Mourinho, lui, l’a quitté en 2007, sur une victoire en FA Cup donc. « Un combat épique, et puis Didier marque en prolongation. Coup de sifflet final, et tous explosent de joie, à part deux personnes qui restent lucides. Je cours dans le vestiaire pour appeler ma femme, mais un joueur échappe aux premières effusions pour me retrouver dans le tunnel. Didier bien sûr. Qui me cherche pour m’étreindre. Le match est terminé, mais, lorsqu’il quitte le terrain, il n’a qu’une idée en tête : me serrer dans ses bras. Se souvenait-il de notre première rencontre ? De la deuxième ? Ou pensait-il que cette étreinte pourrait être la dernière ? Il me trouve, nous tombons dans les bras l’un de l’autre, et nous pleurons. » Ce ne sera pas la dernière fois. Peut-être la plus forte. Lors de l’été 2014, Mourinho rappellera Drogba pour s’offrir un dernier titre avec une équipe plus jeune et certainement moins forte que celle qu’ils avaient animée ensemble par le passé.

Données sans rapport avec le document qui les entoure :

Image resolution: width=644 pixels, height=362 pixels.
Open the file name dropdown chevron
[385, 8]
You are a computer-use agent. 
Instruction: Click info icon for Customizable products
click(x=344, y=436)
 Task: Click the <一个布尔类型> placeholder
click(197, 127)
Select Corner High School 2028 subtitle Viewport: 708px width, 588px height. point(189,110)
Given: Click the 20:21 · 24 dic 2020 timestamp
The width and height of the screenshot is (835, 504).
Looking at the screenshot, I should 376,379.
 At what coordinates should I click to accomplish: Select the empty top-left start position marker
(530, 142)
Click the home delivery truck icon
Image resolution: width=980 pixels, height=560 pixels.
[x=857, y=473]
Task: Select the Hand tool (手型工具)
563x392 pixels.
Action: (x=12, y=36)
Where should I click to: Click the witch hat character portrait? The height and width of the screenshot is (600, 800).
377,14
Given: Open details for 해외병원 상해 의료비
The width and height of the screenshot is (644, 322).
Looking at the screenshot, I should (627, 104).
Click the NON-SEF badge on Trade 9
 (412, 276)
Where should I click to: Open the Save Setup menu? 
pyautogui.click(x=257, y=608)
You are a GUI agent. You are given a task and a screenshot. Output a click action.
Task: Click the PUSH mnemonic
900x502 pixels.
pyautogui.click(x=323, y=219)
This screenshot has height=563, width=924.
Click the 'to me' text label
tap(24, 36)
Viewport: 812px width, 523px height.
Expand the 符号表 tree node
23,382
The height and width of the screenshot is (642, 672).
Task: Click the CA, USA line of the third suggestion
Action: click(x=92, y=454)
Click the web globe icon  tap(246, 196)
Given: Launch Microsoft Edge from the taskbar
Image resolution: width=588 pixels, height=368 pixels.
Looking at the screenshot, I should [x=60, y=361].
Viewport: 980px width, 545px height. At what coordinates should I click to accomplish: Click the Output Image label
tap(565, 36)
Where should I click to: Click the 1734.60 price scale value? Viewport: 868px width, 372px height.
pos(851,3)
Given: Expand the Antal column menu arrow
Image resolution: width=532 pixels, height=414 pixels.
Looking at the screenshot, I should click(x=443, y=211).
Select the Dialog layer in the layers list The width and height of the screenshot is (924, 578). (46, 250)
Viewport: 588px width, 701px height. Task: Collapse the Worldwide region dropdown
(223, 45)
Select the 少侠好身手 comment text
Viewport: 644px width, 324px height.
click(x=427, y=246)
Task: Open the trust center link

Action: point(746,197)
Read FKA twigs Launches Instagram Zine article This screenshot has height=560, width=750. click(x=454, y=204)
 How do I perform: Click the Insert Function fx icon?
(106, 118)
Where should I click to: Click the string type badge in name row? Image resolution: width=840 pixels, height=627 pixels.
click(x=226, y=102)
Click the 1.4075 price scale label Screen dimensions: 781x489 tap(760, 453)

Pour des dernières glissades, des derniers sourires, des dernières tensions avec, au-dessus de tout, le regard bienveillant de Roman Abramovitch devenu un ami intime de Drogba, comme José. Et tout s’est arrêté ainsi : à la vingt-septième minute du 381e match, contre Sunderland. Chelsea a passé la saison entière sur le toit du Royaume. Alors, il faut faire les choses en grand. Le Bridge se lève, soulève Drogba avec les bras de ses dix partenaires, et le roi sort sur un trône. Comme dans un rêve. Mourinho, lui, se contente d’une tape amicale. La pudeur sans doute. L’amour éternel, c’est certain.
Par Maxime Brigand
Tous propos recueillis du livre Didier Drogba, « C'était pas gagné »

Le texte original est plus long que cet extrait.